■ Goal of the exercise ■
Could you quote the records word for word, from the line containing "You are a GUI" up to and including the line containing "coord(8,365)"?

■ Stored data ■
— start —
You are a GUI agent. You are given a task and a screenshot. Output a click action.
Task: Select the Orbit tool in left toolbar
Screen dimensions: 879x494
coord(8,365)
— end —
— start —
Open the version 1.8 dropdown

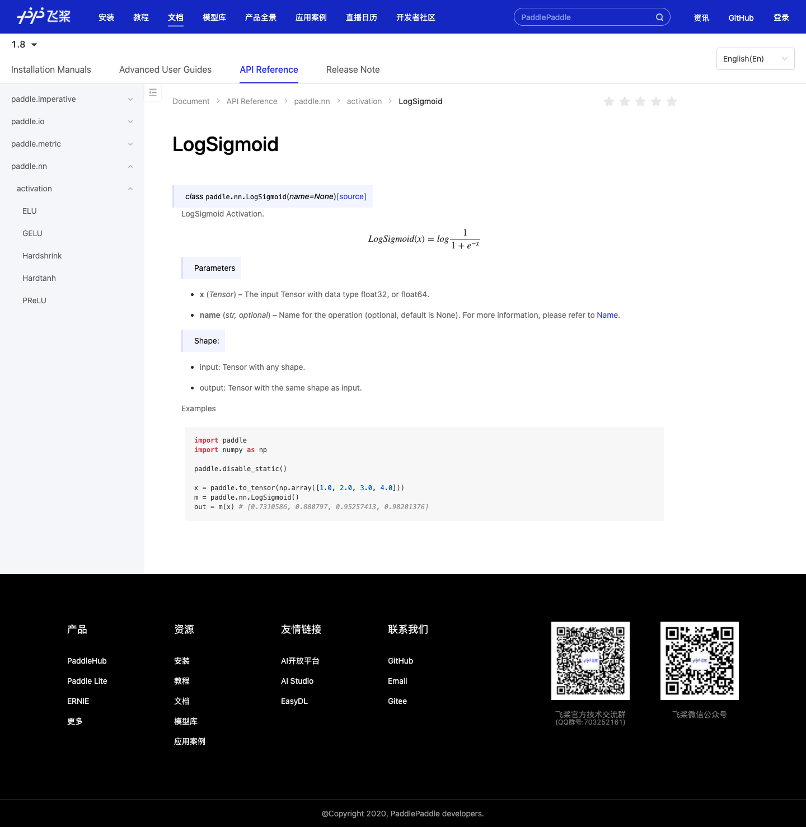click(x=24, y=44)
— end —
— start —
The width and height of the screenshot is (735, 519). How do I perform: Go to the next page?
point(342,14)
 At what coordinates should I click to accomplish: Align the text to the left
— end —
■ Answer to the exercise ■
You are a GUI agent. You are given a task and a screenshot. Output a click action.
Task: Select the Orbit tool in left toolbar
Screen dimensions: 879x494
coord(8,365)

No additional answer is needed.